Risks & Benefits
What are the Potential Benefits of Participating?
In this stage of the Clinical Study, you will directly benefit from this experimental treatment for prostate cancer. If your NanoTherm™ treatment is effective in ablating your cancer lesion, you may be able to return to active surveillance instead of needing to proceed to definitive treatment such as a prostatectomy or radiation therapy. In addition, a potential benefit of your participation is that you will undergo an Axumin® PET/CT scan, a test that is generally not performed prior to prostate cancer treatment. There is a possibility that the results of this test may help your physician determine how best to perform your surgery by better-defining the location of your tumor.
What are Some of the Possible Risks of Participating?
There are risks to taking part in any research study. There is a risk the NanoTherm™ particles and treatment may cause problems (side effects), which may be mild, moderate, or very serious. The injection of the nanoparticles into your prostate may result in bleeding, infection, or inflammation; these are uncommon side effects. The side effects that patients who have thus far experienced with this treatment have been: sweating, mild discomfort, skin irritation or burning as well as an increase of body temperature, blood pressure and heart rate. To date, surgeons performing radical prostatectomy in patients who have been previously treated with NanoTherm™ injection and activation have not identified any problems with surgery.
Are All of the Potential Risks Known?
It is important to note that the NanoTherm™ technology is investigational for use in ablating prostate cancer tissue, so all the potential side effects are still unknown at this point. In fact, this is one of the main reasons that MagForce is currenting undertaking this Clinical Study -- to study its safety in the treatment of prostate cancer.
How Can I Learn More About the Potential Risks?

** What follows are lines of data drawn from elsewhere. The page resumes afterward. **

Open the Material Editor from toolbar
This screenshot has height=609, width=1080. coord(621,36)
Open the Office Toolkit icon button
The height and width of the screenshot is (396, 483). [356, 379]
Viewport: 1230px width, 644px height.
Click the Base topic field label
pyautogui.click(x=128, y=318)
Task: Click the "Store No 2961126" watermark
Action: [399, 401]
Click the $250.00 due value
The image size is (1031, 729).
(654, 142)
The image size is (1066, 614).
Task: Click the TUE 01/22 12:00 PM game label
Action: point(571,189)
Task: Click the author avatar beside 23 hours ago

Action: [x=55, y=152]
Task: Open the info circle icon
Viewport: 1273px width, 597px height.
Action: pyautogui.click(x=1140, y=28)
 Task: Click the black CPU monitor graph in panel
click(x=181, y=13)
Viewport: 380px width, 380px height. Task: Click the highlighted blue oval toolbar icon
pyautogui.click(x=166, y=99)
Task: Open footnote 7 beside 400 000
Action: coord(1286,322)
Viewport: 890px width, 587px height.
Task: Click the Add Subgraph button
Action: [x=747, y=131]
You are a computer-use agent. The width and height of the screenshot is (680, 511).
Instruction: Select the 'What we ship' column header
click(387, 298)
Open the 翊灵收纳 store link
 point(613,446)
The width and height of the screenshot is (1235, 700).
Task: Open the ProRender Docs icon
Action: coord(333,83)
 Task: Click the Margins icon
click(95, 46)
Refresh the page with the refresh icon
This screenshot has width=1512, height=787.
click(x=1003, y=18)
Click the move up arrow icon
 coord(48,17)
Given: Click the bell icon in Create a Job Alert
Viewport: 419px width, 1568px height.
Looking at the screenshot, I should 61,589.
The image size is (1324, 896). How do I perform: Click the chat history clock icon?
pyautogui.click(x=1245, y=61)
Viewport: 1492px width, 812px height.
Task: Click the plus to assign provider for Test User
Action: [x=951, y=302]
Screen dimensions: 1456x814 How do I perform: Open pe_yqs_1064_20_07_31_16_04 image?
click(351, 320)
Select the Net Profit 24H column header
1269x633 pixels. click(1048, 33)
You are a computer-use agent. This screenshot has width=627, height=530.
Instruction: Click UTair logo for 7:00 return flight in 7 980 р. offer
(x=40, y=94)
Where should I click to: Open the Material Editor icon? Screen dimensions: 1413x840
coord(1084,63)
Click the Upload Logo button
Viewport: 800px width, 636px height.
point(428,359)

Prior to participating in the clinical study, all potential subjects will have a meeting with one of the study’s principal investigators. This initial meeting will help you learn more about the clinical trial and help answer any questions you may have. Prior to enrolling in the study, you will be asked to review and sign an "Informed Consent" which provides extensive detailed information related to the risks and benefits of participation as well as the details of each step of the study. The principal investigator will be available to answer any questions that you might have about all known and potential risks. At any point during this process of learning about the study, you may opt to proceed with treatment by your physician.